> _Requirements_
Reproduce the data below line for line, leaving out the pictures.

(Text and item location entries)
------------------------------------

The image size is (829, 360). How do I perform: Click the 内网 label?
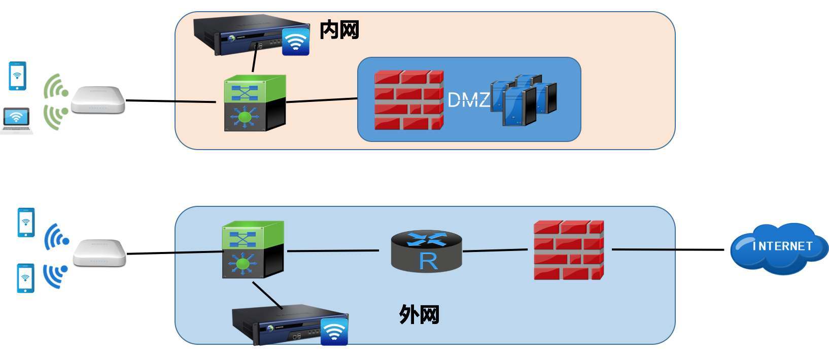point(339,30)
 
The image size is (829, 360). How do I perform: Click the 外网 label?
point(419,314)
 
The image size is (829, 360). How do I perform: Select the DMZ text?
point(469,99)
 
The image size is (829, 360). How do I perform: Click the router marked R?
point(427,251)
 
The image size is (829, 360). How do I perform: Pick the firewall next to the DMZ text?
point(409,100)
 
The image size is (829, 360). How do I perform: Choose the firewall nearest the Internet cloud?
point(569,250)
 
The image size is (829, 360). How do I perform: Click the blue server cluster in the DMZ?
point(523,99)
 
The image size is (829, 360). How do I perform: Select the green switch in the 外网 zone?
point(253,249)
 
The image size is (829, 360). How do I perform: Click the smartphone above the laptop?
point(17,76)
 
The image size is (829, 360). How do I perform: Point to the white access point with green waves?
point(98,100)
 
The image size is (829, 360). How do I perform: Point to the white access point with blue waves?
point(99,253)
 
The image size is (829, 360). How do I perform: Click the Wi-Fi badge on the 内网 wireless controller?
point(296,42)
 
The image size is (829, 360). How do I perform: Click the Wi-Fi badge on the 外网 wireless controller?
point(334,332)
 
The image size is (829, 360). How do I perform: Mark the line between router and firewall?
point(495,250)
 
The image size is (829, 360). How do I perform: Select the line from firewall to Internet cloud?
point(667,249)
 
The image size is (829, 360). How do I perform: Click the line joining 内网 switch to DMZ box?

------------------------------------

> _Answer to the task_
The image size is (829, 360). How do I perform: Click the 内网 label?
point(339,30)
 
The image size is (829, 360). How do I perform: Click the 外网 label?
point(419,314)
 
The image size is (829, 360). How do I perform: Select the DMZ text?
point(469,99)
 
The image size is (829, 360). How do I perform: Click the router marked R?
point(427,251)
 
The image size is (829, 360). How do I perform: Pick the firewall next to the DMZ text?
point(409,100)
 
The image size is (829, 360). How do I perform: Choose the firewall nearest the Internet cloud?
point(569,250)
 
The image size is (829, 360). How do I perform: Click the blue server cluster in the DMZ?
point(523,99)
 
The image size is (829, 360). How do I perform: Select the green switch in the 外网 zone?
point(253,249)
 
The image size is (829, 360). How do I perform: Click the smartphone above the laptop?
point(17,76)
 
The image size is (829, 360). How do I perform: Point to the white access point with green waves?
point(98,100)
 
The image size is (829, 360). How do I perform: Point to the white access point with blue waves?
point(99,253)
 
The image size is (829, 360). How do I perform: Click the Wi-Fi badge on the 内网 wireless controller?
point(296,42)
 
The image size is (829, 360). How do I perform: Click the Wi-Fi badge on the 外网 wireless controller?
point(334,332)
 
The image size is (829, 360). How do I perform: Mark the line between router and firewall?
point(495,250)
 
The image size is (829, 360). How do I perform: Select the line from firewall to Internet cloud?
point(667,249)
 
The image size is (829, 360). How do I perform: Click the line joining 内网 switch to DMZ box?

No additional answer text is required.